Над харьковским ипподромом летит Иван Заикин. Огромное скопление народа внизу. Заикин делает круг над ипподромом и заходит на посадку.
Ярославцев, франтик и Шарль Риго бегут к месту посадки аэроплана. Зрители кричат от восторга, аплодируют, пытаются прорваться сквозь конную полицию.
В ложе сидят отцы города.
— Превосходно! — говорит кто-то из них. — Превосходно! Не правда ли, господа? Потрясающее зрелище!
— Мне трудно разделить ваш восторг, ваше превосходительство, — кисло говорит полицмейстер. — Любая акция, собирающая одновременно такое количество простого народа вместе, вызывает целый ряд побочных опасений.
— Ну, надо ли так мрачно смотреть на жизнь? — громко спросил один из «отцов».
— Надо, ваше превосходительство, надо, — уныло ответил полицмейстер, глядя на садящийся аэроплан. — Этого требует безопасность империи.
Огромный актовый зал Харьковского политехнического института был забит до отказа.
На кафедре стоял Иван Михайлович Заикин и говорил:
— Вот тут разные образованные господа предрекали, что через сто лет скорость движения аэропланов достигнет четырехсот километров в час. Другие спорят, дескать, сто шестьдесят километров, и не более! Я думаю, что и те, и другие слишком торопятся в рассуждениях. Вроде как один добрый механик — француз по фамилии Навье — высчитывал, высчитывал и открыл, что сила семнадцати ласточек равна одной лошадиной силе.

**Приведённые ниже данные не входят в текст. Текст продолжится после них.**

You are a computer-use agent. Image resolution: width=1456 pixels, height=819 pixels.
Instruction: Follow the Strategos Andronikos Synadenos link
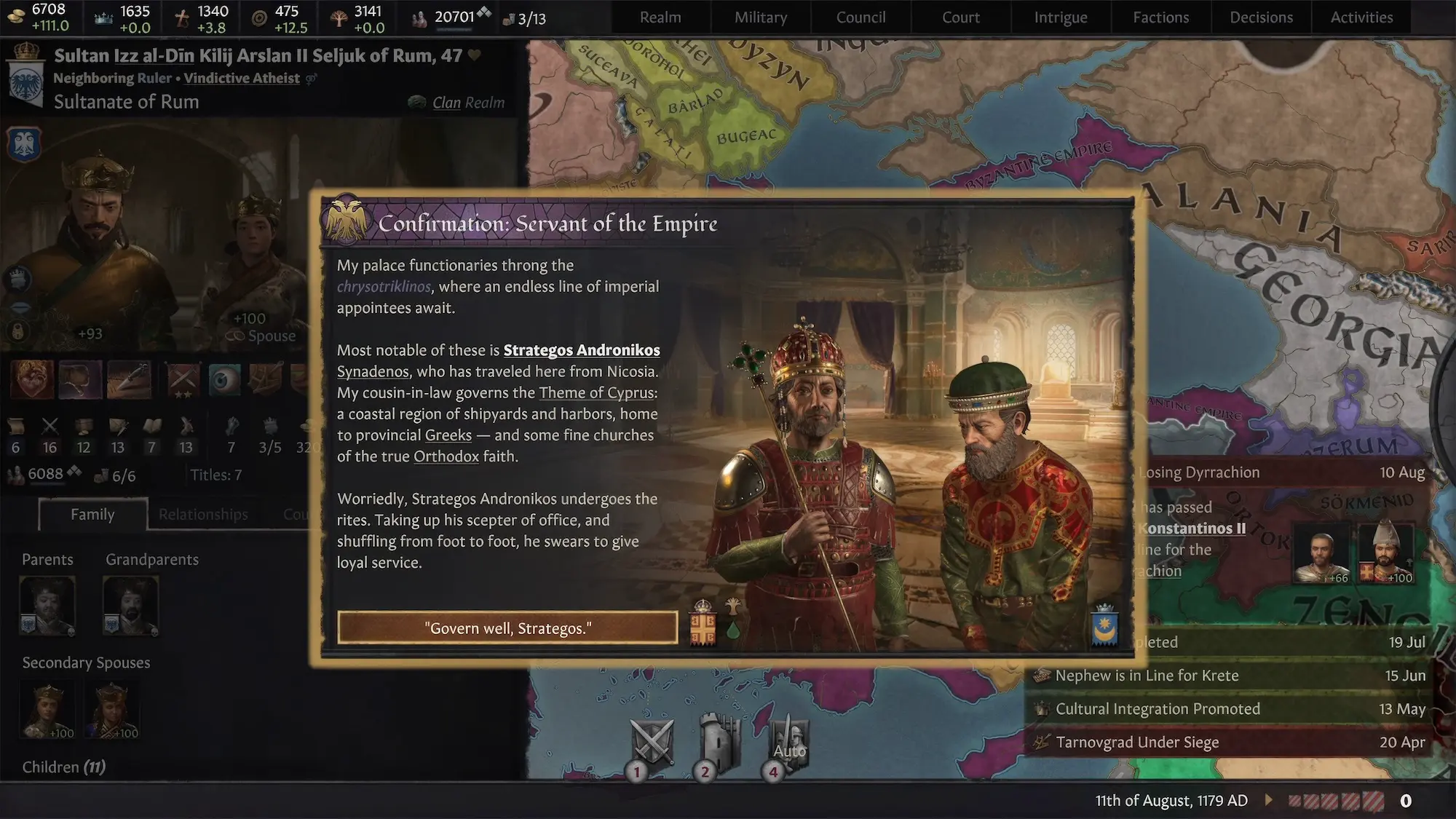click(581, 350)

Зал расхохотался. Заикин улыбнулся и продолжил:
— Мы про это тоже много раз говорили. Не про ласточек, конечно, а про скорость. И я попробую ответить словами одного моего друга и учителя. Он человек башковитый, инженер-капитан флота и на каком хочешь языке говорит. А уж авиатор и вовсе замечательный... Так он так говорил, дай Бог памяти... — Заикин поднял глаза в высоченный лепной потолок, напрягся и сказал: — «В действительности же нам совершенно невозможно предсказать, какова будет скорость аэроплана через столетие. Без всякого сомнения, снаряды того времени будут очень отличаться от теперешних. Наш грубый двигатель уступит место турбине...»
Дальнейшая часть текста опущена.